Why am i looking at a sewing blog? Because i am interested in open source business models beyond software.

So what about Blogger? Well i never post to Simon Phipps. Why he uses a tool with a a forced identity system that doesn’t even work all the time is beyond me. But each to his own I guess. But how many interesting comments is Simon missing? If you’re a Blogger user that chooses to only allow comments from other Blogger users that’s like not allowing deep linking or something. It’s fine if your blog is a broadcast, but not if you want a feedback loop.

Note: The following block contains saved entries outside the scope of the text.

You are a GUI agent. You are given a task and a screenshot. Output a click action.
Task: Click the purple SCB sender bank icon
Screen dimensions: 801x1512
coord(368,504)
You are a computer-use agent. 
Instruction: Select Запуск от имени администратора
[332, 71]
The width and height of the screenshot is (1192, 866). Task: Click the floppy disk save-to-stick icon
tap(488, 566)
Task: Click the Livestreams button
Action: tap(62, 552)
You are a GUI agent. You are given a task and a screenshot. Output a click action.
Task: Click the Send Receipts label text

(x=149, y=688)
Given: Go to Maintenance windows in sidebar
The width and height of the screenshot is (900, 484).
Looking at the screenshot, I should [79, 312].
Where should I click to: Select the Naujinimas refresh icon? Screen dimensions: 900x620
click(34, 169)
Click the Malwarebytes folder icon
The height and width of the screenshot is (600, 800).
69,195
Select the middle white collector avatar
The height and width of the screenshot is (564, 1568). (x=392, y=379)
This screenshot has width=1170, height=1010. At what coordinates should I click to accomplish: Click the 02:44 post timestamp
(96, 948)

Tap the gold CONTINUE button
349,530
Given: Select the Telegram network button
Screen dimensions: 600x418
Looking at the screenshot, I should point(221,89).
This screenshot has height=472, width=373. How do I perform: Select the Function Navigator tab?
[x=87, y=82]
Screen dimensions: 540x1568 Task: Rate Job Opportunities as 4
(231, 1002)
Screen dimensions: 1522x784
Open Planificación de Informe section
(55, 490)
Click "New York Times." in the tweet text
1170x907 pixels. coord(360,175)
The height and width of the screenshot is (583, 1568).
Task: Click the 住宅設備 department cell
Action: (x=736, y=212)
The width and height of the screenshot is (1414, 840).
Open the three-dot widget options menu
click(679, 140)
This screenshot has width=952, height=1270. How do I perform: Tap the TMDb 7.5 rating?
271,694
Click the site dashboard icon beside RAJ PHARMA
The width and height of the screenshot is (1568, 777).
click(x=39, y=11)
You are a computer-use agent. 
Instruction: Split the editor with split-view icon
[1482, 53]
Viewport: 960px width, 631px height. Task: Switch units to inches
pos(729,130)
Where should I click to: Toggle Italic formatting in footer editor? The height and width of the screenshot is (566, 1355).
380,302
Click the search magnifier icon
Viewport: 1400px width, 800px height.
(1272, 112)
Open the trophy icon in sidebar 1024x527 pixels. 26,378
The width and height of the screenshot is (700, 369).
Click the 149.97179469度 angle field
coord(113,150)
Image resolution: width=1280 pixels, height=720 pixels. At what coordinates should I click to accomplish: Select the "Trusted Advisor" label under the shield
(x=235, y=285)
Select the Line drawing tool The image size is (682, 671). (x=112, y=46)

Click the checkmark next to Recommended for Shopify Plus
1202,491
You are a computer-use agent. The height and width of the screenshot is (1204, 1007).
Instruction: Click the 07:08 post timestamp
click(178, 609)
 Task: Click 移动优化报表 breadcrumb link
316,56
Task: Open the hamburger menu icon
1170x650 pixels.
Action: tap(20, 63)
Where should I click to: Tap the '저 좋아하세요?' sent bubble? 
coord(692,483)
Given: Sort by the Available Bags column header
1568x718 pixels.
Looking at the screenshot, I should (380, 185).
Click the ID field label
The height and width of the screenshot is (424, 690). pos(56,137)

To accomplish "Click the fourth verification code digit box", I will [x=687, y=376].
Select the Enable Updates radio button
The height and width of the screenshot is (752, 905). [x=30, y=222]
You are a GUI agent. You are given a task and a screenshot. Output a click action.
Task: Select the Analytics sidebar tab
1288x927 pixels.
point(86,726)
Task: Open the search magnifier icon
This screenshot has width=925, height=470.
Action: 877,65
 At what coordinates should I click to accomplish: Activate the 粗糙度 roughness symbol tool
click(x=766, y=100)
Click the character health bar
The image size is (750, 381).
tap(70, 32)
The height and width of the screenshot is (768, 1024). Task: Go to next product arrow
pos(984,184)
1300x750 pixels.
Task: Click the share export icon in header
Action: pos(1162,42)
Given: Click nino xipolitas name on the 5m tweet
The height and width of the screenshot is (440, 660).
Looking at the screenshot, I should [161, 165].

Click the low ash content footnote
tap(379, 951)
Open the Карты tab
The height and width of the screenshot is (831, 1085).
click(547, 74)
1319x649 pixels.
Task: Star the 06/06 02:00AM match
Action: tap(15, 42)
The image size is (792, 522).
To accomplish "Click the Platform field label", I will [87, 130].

Of course I appreciate that comment spam is a big problem for many blog platforms, or in MT’s case, trackback spam (I would like get hold of the people responsible for the Texas Holdem poker spam and give each of them multiple papercuts on their eyeballs and then pour salt, lemon, tabasco and tequila into their bleeding corneas. now rinse…. and repeat…). Registration can significantly reduce the problem, but i dont want to have to register before i post to your blog. That is a barrier to entry that winds me up. Sometimes you don’t want to do a trackback. Or post anonymously and enter details in the body text.

Even MSN Spaces users, which you would expect to be fully Passport protected, seem more open to comments.

I can’t help thinking that Scoble makes a solid point about how Google is held to different standards than MS, even when it does things that freaked people out badly when Microsoft tried them. Ah The Power Of Context. If Simon Phipps was using MSN Spaces he would have migrated a long time ago.

What is Blogger’s detault? And are Blogger users having less rich interactions ? What do you think?

6 comments

  1. Speaking as someone with a blogspot blog, I don’t have any problem making comments on blogger blogs. So I can’t answer that part of your question.

    I *can* tell you why I use Blogger, though — it’s incredibly easy to do. If I’d already had my own domain, maybe I’d have installed MT instead of creating a blogger account, but I don’t have to deal with comment spam. I don’t have to deal with trackback spam. I don’t have to deal with referrer spam. I can quickly and easily find the blogs of people who comment on my site, and write back to them.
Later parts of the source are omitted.